In two weeks, I developed a particle system in OpenGL from the ground up. This system utilizes the OpenGL Point object to quickly render more than one hundred thousand particles at over 30 FPS, allowing different particle physics, color gradations, and shaders.


Notable Experiences

  • Designed the software and OpenGL parameters to best handle transparent, translucent, and opaque particles simultaneously.
  • Rendered points as spheres with Phong lighting using the GPU and creative fragment shading.

Reflection

Aside from getting OpenGL to run properly, the most difficult problem I encountered was implementing different levels of transparency. In some of my images/video, you can see that there are fuzzy particles, translucent particles, and even bubble particles. I corrected the rendering order so that opaque objects would render first, then after researching thoroughly, I decided that not writing the translucent particles to the Depth Buffer would be the best course of action, since sorting 100,000+ particles would take a little more planning.
Bubbles also do a good job of hiding the sorting issues.

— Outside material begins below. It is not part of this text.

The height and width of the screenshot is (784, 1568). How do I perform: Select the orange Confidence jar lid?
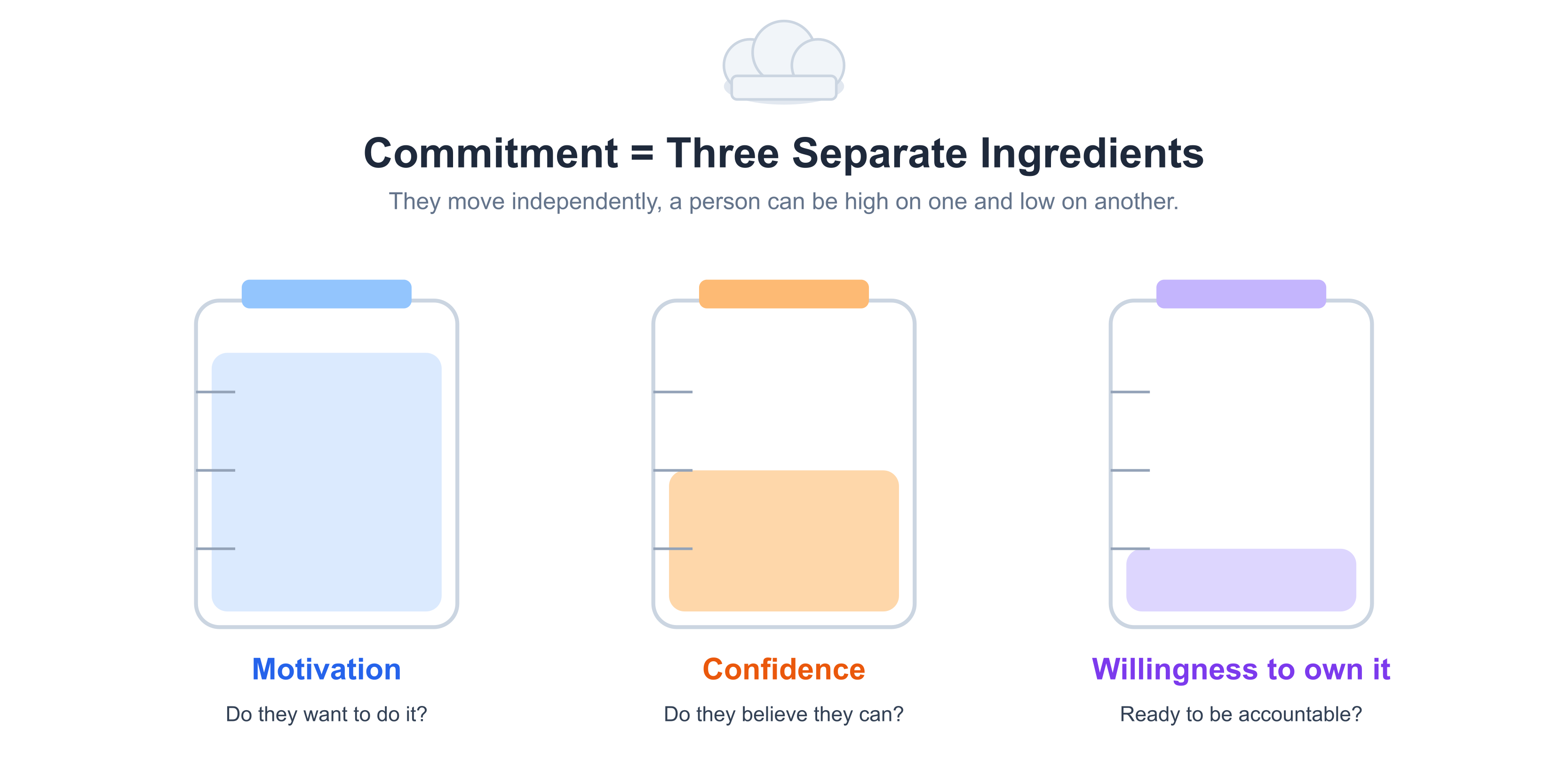[x=783, y=294]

The only other considerable difficulty I faced was properly lighting the particle-spheres according to the Phong model. Utilizing OpenGL’s point sprite implementation, I could get ambient, diffuse, and specular light onto the spheres, but if I wanted them to rotate I had to do all of the rotation myself, since the particles don’t actually “face” a direction. After failing to use the particles’ relative positions to the camera, I fell back on passing in the camera rotation information and using that instead. It didn’t look good when every sphere’s diffuse was the same on the screen, but then I found that the specular lighting (which could be different per particle) masked the effect! You’ll have to look closely to tell that I cut any corners!
Those balls are 2D!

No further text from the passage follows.